#### Supplied passage
————

All said and done, it cost me $3,275 after $100 for shipping and the exchange rate surcharge by my credit card company in the amount of $92. Plus, I got it in a 2008 color scheme. There is no way anybody in the US can beat this level of price and service. It came within 9 weeks of me ordering it, and it was shipped 10 days ago. Mr. Bellati and I were e-mailing back and forth on Friday because I was worried about it not arriving yet. It passed through US Customs that afternoon.

I'm like a kid at Christmas. Even my wife thinks it looks beautiful.


----------



## QQUIKM3

*Eh. .*

Just another primitive construction Colnago, with nothing really new. Glad I bought a Wilier; They actually think about frame construction.


----------



## fabsroman

Isn't it always good to put down what other people have and pound your chest about how good your decision was to buy something else. When I met one of my teammates at a bike shop to go on a ride, it was with my rather new Cristallo. The mechanic behind the counter made a comment that Colnagos are over rated and definitely not worth the money they cost. Funny thing is that I bet he has never even ridden one, so what is his opinion based on? Maybe the bias that he cannot afford one. When I was looking for my first new frame in 20 years, I looked at Williers because they were a good amount cheaper than the Colnago. I didn't read anything back then that showed they were better than a Colnago.

Now, I ask you for the proof that the EPS is "primitive" in comparison to the Willier frames. If it is solely based upon it being a lugged frame instead of a "monocoque" frame, I'm not going to believe it.


----------



## corky

QQUIK....... why are you surfing a Colnago forum......if they stink?  

FABS Good news..... I'm glad it all worked out for you, I can imagine the stress! 
Stiil with those prices i'm sure the hassle will soon be forgotten and especially so when you're out riding it.:thumbsup: 

I look forward to seeing it.


----------



## Richieg

fabsroman said:


> I literally just got it. I have been waiting by the door all day because USPS tracking said it arrived in my city this morning at 4:15. The post man just delivered it about 30 minutes ago and I just finished taking all the weights and taking my Cristallo off the repair stand and putting it up on the stand. Probably will not get to work on it for a week or two, but I can wait. Good things come to those who wait. I'll try to take some pics later tonight.

————

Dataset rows
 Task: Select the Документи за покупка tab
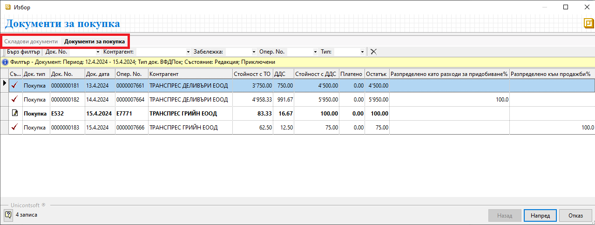coord(95,41)
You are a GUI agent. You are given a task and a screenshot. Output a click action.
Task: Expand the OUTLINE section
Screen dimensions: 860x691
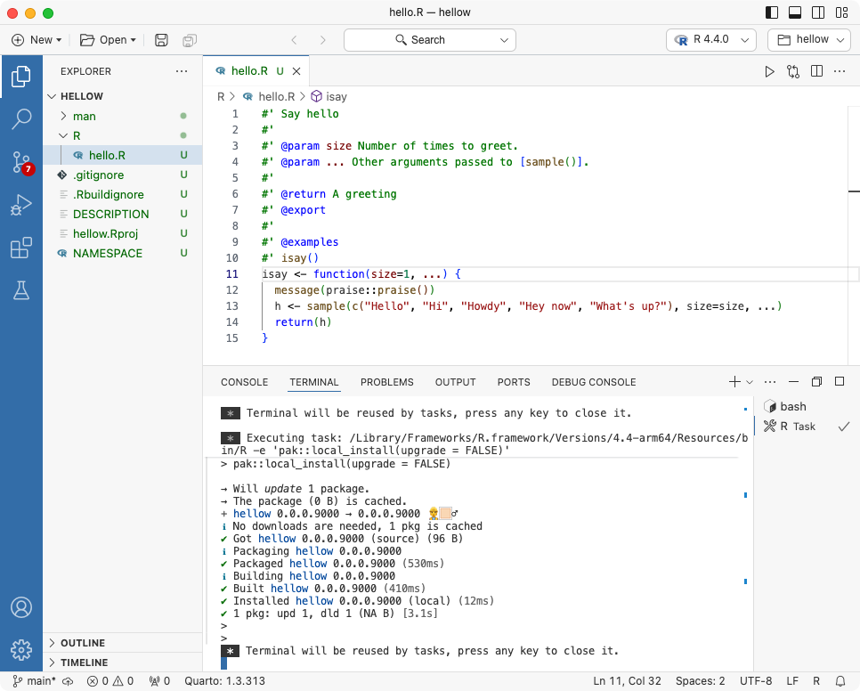(82, 643)
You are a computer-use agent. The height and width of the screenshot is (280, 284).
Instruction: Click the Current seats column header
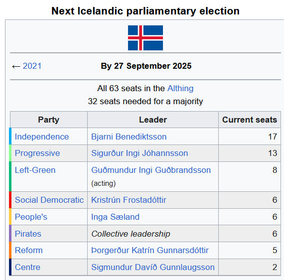point(250,120)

————

#### Required task
According to the Colnago forum thread, how much did shipping cost? Please give the amount.

#### Finished exercise
$100